Text segment:
▼

I have the sudden urge to try my hand at 3D art.
I'll make something 3D and post it here hehe.
OOOH I could make us some crusty emotes!
Is blender hard?
It's a little tricky but people learn it all the time. The Blender Guru "donut tutorial" is a good starting point.t
The worst thing about learning it is accidentally clicking something before you know how to un-click it. Fucking up a viewport and derailing a fun tutorial sucks ass.
jus make sure the lid is locked before you press the button
As others have said, learning 3d modeling is kind of a pain in the ass in general, but Blender is so incredibly well documented, and there are so many tutorials out there for it, that I would say that it's incredibly accessible.
It's quite easy to get started (see the generic "donut" tutorial series) but sculpting/modeling is never going to be easy
If you're approaching it casually and don't mind doing everything very slowly in the beginning it should be pretty fun. It gets hard if you're aiming to do things efficiently because there's a ton to learn in that case
I casually began looking into 3d sculpting a while ago and ended up listening something a pro artist said on this topic. This was him comparing zbrush and blender, mind you, so he wasn't talking about the medium in general. But he said that while there are some areas where zbrush might be better, blender is at the least perfectly adequate. Biggest advantage of blender is that by virtue of it being free it has the most community resources (tutorials, documentation, forums, etc.). Moreover, the fundamentals of sculpting translate between different software. So he highly recommended blender for newcomers between the two.

▲

Data shown:
▼

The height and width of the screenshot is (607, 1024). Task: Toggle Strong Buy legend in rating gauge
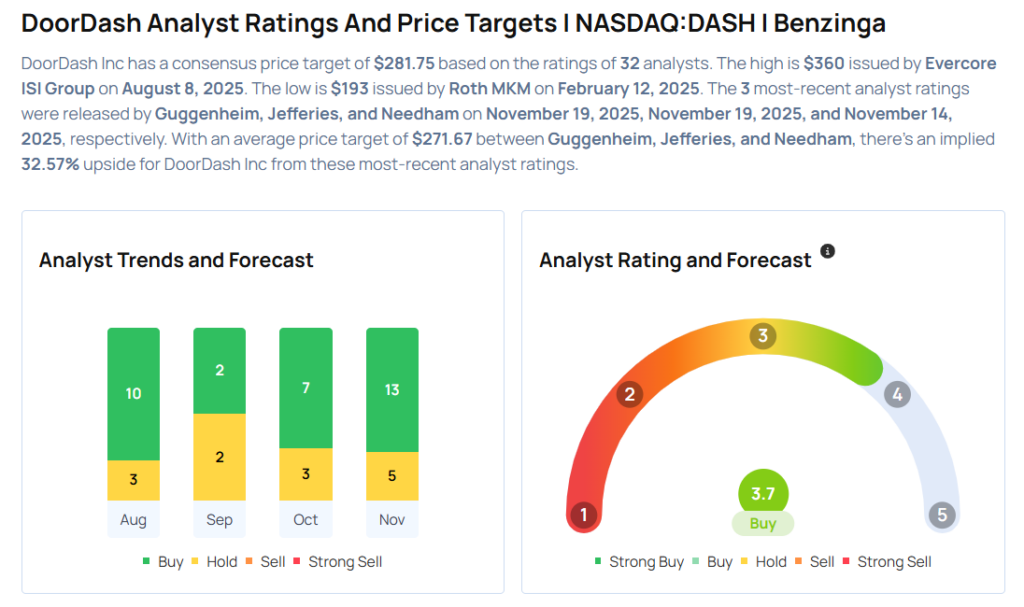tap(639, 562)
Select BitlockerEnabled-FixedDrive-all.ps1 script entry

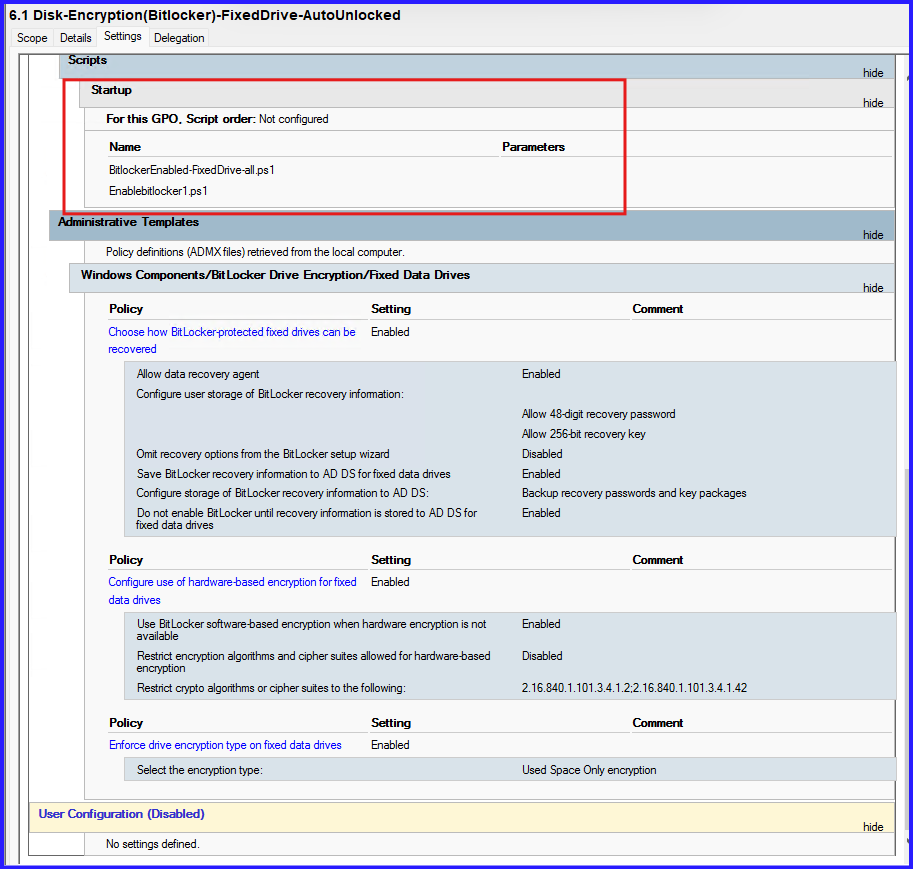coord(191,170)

▲
▼

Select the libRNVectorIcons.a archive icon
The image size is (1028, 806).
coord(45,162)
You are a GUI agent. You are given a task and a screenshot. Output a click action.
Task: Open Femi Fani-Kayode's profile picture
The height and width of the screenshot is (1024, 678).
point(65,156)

▲

Objectives:
A. Reproduce the lines of the records, starting with the line that contains "Select BitlockerEnabled-FixedDrive-all.ps1 script" and going on through the line that contains "coord(191,170)". Leave out the pictures.
B. Go on with the discussion about learning Blender, picking up right after its last sentence.
The records are unrelated to the Blender discussion.

Written answers:
A.
Select BitlockerEnabled-FixedDrive-all.ps1 script entry

coord(191,170)

B.
It also seemed like you really need something like a graphic tablet if you wanna do it somewhat seriously.
blender is pretty miserable, maybe working in 3d is just shit no matter what and it's not blender's fault, but if 2d art tools were as bad as blender nobody would make digital art.
maybe the process is better in a classroom setting?
Working in 3D is hard no matter the program. Learning how to do it well requires a good grasp of geometry, boundary logic, extrusion and cuts. Basically if you know how to look at a block and what cuts you need to make from it to create something, you can make anything, but if you are thinking of it as a drawing program, it is significantly different.
Animation is awful though and I am very bad at it.
my math fundamentals are decent, it's the gulf between what i expect to be able to do and what i'm able to look up and figure out how to do that's a lot of my problem.
the subdivisions and patterns i can see as a human are meaningless to the machine and functions like select similar, shrinkwrap and select edge loop are so dumb it's frequently faster to drag select hundreds of edges two at a time to fill a gap with faces, or vertices one by one to remove part of something
Yup, sometimes it works fine, sometimes it doesn't can only experience can kinda tell the two conditions apart.
It's really not that bad, it used to be worse. There's plenty of tutorials, and while Blender is a bit complicated, you don't need to learn all of it to get good at it.
Blender has a reputation for being difficult to learn, but the UI has actually improved a lot these last few years and its much more user friendly.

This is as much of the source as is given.